[diskann-garnet] Implement BIN and Q8 quantizers by metajack · Pull Request #1050 · microsoft/DiskANN

metajack · 2026-05-11T14:30:27Z

This implements the BIN and Q8 quantizers for diskann-garnet.

This PR includes the following:

Vectors are now stored as Poly<[u8], AlignOfEight> instead of Vec<T>. This means that the same type can be used for both quantized and full precision vectors.
A new GarnetQuantizer trait is inroduced which allows us to type-erase the different quantizers instead of parameterizing the index/provider types.
Two new FFI calls were added to diskann-garnet. insert() now returns a success flag which can also signal that an associated quantizer is ready for training. build_quant_table() is called by Garnet asynchronously after insert() signals readiness for training to build quantization tables, and backfill_quant_vectors is called when training is complete to quantize previously inserted vectors. These new calls allow Garnet to control the training and backfill threads.
The accessor is now called DynamicAccessor because it dynamically switches between full precision only and quantized only operation depending on availability and readiness of the associated quantizer.
A new visit_used() call was added to the FSM to facilitate walking all stored vectors.
The FSM is now lockable, which prevents it reusing IDs during quantization backfill. This means once backfilling starts, new inserts will be assigned IDs above any that need quantization.
vectorset now supports quantization and distance metric settings, and a concurrency bug with multi-threaded inserts was fixed which caused IDs to be assigned incorrectly.

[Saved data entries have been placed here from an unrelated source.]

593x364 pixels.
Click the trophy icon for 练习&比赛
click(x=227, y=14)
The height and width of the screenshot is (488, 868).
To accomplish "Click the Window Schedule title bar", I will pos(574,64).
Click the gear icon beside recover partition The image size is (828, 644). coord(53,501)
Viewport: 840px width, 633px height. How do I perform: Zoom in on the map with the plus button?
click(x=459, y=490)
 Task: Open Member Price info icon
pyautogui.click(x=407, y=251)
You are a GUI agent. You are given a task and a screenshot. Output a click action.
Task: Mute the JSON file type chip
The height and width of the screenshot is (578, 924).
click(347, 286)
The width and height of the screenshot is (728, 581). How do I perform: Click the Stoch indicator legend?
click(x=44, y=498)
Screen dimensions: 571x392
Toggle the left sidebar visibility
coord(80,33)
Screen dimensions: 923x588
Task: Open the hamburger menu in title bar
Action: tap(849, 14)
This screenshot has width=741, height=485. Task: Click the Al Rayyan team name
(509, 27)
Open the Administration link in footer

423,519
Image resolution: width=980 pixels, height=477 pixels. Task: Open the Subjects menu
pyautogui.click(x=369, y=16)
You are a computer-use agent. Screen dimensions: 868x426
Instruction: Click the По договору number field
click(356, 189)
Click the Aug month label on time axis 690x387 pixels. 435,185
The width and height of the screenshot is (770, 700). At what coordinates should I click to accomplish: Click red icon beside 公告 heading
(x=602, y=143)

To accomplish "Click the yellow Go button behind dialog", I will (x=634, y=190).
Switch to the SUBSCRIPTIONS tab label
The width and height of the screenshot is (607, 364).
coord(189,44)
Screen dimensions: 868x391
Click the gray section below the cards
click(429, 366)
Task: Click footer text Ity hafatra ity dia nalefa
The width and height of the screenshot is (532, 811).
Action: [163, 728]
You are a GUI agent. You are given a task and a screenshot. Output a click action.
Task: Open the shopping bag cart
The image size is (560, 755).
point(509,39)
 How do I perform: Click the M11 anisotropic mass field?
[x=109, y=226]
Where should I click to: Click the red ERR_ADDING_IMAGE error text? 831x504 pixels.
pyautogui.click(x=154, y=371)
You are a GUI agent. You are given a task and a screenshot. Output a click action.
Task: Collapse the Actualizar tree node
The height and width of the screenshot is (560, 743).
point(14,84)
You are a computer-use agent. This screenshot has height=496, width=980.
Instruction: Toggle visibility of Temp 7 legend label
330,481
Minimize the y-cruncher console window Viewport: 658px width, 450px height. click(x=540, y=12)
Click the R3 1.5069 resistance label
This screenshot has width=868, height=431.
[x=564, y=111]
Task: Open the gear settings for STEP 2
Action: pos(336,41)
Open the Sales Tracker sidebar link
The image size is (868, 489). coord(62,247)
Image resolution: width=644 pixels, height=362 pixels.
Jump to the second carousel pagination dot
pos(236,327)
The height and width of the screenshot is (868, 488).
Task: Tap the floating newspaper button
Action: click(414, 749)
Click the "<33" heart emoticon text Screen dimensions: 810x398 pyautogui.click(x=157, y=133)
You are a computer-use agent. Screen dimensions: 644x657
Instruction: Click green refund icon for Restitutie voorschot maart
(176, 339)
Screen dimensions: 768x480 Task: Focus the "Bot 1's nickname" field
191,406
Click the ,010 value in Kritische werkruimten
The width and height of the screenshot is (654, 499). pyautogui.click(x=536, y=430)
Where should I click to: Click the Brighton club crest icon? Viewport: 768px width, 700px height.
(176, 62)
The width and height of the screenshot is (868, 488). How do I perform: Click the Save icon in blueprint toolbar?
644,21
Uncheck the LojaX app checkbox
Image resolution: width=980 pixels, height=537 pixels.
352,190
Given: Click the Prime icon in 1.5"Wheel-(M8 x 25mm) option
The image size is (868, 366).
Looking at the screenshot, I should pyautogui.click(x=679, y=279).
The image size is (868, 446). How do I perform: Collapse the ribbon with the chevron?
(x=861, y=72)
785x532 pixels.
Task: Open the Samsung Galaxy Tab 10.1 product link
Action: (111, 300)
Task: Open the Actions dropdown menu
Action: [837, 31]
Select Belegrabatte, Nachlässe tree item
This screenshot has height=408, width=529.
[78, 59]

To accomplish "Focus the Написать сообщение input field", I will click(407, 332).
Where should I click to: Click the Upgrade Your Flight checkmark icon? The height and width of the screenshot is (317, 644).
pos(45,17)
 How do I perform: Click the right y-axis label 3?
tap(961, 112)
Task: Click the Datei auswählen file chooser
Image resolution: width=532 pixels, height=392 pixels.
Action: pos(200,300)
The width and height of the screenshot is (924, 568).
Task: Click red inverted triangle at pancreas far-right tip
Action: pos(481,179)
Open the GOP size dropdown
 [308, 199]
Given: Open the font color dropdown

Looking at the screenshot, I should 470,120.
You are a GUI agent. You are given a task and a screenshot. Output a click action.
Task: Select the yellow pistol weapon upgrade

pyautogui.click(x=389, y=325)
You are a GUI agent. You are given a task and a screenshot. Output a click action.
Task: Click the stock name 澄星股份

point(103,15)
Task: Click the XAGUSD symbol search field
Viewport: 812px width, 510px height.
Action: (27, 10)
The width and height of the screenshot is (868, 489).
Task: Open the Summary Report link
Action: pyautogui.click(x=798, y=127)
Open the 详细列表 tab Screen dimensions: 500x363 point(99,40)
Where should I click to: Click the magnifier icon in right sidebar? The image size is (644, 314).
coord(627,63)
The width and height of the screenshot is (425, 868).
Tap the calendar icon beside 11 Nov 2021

There is one task left to do, which is to store and set up quantization tables when disk persistence is enabled in Garnet, but the rest should be ready for review.

Copilot

Pull request overview

This PR adds support for BIN (spherical 1-bit) and Q8 (MinMax 8-bit) quantization in diskann-garnet, introducing a type-erased quantizer interface and a “dynamic” accessor/strategy that can switch between full-precision and quantized operation as the quantizer becomes available. It also extends the vectorset tool to allow specifying quantization and distance metric during ingestion, and adds RFC documentation describing the bootstrap/backfill approach.

Changes:

Add new diskann-garnet quantizer implementations (BIN + Q8) behind a new type-erased GarnetQuantizer trait, plus FFI entrypoints for training/backfill.
Rework diskann-garnet provider/accessor/strategy to support dynamic switching and reranking behavior.
Update tooling/docs: vectorset CLI options for quantizer/metric, new RFC, and small provider/common helpers.

Reviewed changes

Copilot reviewed 14 out of 15 changed files in this pull request and generated 11 comments.

Show a summary per file

File	Description
vectorset/src/main.rs	Adds CLI flags for quantizer/metric and forwards them into `VADD` ingestion.
vectorset/src/loader.rs	Refactors dataset loader locking/state handling and removes unused fields.
rfcs/00000-quantizer-bootstrap.md	Adds an RFC describing quantization bootstrapping/backfill phases and provider responsibilities.
diskann-providers/src/common/mod.rs	Re-exports MinMax distance helper types used by Garnet quantization.
diskann-providers/src/common/minmax_repr.rs	Adds `from_bytes` convenience for interpreting raw bytes as MinMax elements.
diskann-garnet/src/test_utils.rs	Updates tests to match the new `GarnetProvider::new` signature (quant type parameter).
diskann-garnet/src/quantization.rs	New quantizer implementations and type-erased distance/query computer adapters.
diskann-garnet/src/provider.rs	Major provider/accessor/search strategy updates for dynamic quantization, training readiness, and backfill.
diskann-garnet/src/lib.rs	Updates index creation for quant types, changes `insert()` return type, and adds FFI for training/backfill.
diskann-garnet/src/garnet.rs	Adds (currently unused) `exists_*` helpers with explicit dead_code expectations.
diskann-garnet/src/fsm.rs	Adds `visit_used`, reuse locking, and `total_used` tracking to support safe backfill.
diskann-garnet/src/dyn_index.rs	Switches type-erased index operations to use the new dynamic strategy and exposes train/backfill hooks.
diskann-garnet/src/alloc.rs	Makes `AlignToEight` public for cross-module aligned byte container usage.
diskann-garnet/Cargo.toml	Adds `rand` and adjusts `tokio` features for new code usage.
Cargo.lock	Locks new dependency resolution (notably `rand`).

💡 Add Copilot custom instructions for smarter, more guided reviews. Learn how to get started.

hildebrandmw

Thanks Jack! It will be great to have quantization land in diskann-garnet.

After seeing the 1000-foot view, the things that stand out to me are:

The somewhat awkward representation of quantizer (Option<Box<dyn>> in GarnetProvider with RwLock<Option<_>> as the implementation).
Heavy use of conditionals throughout vector retrieval checking for quantization, especially with respect to the start point cache. This also necessitated the working-set check and drain if we switched to quantization part-way through insert.
Race conditions in the free space map and quantization.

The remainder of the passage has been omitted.